Uit te voeren opdrachten:
(A) Kopieer uit de tekst over de koereiger woordelijk het gedeelte van "Koereigers zijn minder" tot en met "op kleine amfibieën.".
(B) Schrijf een vervolg op de tekst over de koereiger, aansluitend op de laatste zin ervan.
:: Tekstgedeelte
Terug

0 Koereiger

Koereiger

In ons land is de soort nog steeds zeldzaam, maar inmiddels wordt de koereiger het jaar door waargenomen. Er zwerft een groep van 40 a 50 vogels door Nederland. In 1998 werd het eerste broedgeval van koereiger in Nederland vastgesteld in de aalscholverkolonie van Wanneperveen. Er zijn geen jongen uitgevlogen. Daarna bleef het een tijdje stil.  Ook in 2006 (Braakman), 2009  en 2016 waren er niet succesvolle broedgevallen. In 2021 hingen maar liefst zes koereigers rond in De Auken nabij Giethoorn. Een drietal werden al baltsend gezien. Het heeft uiteindelijk ook tot minstens een succesvol broedgeval geleid. Er zijn 2 vliegende juvenielen waargenomen. In 2022 zijn wederom 3 nesten gevonden in de gemengde aalscholver, lepelaar en reigerkolonie in de Wieden en er werden minimaal 8 jongen vliegvlug. In hetzelfde jaar waren er ook drie nesten in Zeeuws Vlaanderen, helaas zonder succes (jongen zijn overleden voordat ze vliegvlug waren). 

Koereigers zijn minder dan andere reigers gebonden aan water, en aan te treffen in weilanden met koeien, paarden of schapen. Ook liften ze graag op de rug van een schaap of koe mee. Ze leven van de door het vee opgejaagde insecten, maar pikken deze ook van de lijven van het vee. Verder jagen ze op kleine amfibieën.
::::
:: Ruwe gegevens
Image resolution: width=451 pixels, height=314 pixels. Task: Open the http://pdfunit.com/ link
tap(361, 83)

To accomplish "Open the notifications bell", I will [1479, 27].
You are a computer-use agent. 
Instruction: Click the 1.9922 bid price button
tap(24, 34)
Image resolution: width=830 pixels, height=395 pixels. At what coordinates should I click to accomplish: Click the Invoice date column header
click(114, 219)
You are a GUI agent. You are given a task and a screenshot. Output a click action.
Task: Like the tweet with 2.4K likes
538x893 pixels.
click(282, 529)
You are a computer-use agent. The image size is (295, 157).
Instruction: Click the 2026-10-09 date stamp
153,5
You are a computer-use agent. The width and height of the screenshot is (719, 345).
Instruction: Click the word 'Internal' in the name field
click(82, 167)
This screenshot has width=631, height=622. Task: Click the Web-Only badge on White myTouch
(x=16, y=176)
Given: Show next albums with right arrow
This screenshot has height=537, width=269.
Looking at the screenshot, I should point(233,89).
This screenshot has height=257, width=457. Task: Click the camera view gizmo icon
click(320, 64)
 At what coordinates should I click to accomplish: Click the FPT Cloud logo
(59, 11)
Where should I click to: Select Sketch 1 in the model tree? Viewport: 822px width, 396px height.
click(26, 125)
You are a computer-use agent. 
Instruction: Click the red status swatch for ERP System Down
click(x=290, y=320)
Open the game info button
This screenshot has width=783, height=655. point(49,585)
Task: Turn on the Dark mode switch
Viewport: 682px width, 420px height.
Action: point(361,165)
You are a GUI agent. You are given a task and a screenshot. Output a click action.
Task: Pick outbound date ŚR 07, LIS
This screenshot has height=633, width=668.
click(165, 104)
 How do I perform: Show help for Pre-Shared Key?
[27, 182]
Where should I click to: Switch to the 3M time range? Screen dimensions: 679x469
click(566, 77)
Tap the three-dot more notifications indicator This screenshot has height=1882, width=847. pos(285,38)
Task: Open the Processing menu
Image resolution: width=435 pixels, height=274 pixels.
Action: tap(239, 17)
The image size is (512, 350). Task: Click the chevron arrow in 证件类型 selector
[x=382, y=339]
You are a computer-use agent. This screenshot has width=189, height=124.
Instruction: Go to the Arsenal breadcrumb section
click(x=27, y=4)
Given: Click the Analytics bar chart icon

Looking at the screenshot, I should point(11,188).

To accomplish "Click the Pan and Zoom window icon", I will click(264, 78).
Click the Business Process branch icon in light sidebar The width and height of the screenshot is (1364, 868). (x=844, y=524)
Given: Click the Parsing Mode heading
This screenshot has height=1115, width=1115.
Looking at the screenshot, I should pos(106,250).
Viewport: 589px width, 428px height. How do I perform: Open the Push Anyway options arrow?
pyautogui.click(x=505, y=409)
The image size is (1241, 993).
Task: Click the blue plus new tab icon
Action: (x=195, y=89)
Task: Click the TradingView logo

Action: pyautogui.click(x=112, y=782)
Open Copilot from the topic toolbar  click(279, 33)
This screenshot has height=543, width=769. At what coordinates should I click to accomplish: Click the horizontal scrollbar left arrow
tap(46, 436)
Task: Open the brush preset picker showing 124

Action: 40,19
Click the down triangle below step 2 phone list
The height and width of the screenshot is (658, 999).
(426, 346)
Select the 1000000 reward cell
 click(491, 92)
::::
Antwoorden op volgorde:
(A)
Koereigers zijn minder dan andere reigers gebonden aan water, en aan te treffen in weilanden met koeien, paarden of schapen. Ook liften ze graag op de rug van een schaap of koe mee. Ze leven van de door het vee opgejaagde insecten, maar pikken deze ook van de lijven van het vee. Verder jagen ze op kleine amfibieën.

(B)
Van oorsprong komt de soort uit Afrika en bewoonde daar draslanden, cultuurland en graslanden. De vogel heeft zich sinds het begin van de twintigste eeuw (waarschijnlijk op eigen kracht) verspreid over Zuidwest-Europa en is in de jaren 1930 ook de Atlantische Oceaan overgestoken en heeft zich binnen 40 jaar via Zuid-Amerika over dit continent in zowel zuidelijke als noordelijke richting, tot in Noord-Amerika uitgebreid.

De koereiger broedde in 1968 voor het eerst in Zuid-Frankrijk. De grootte van de populatie wordt geschat op 3,8 tot 7,6 miljoen exemplaren en gaat nog in aantal vooruit. Om deze redenen staat de koereiger als niet bedreigd op de rode lijst van de IUCN. In ons gebied en directe omgeving wordt de soort ook met enige regelmaat gezien door het jaar heen. Meestal in het winterhalfjaar.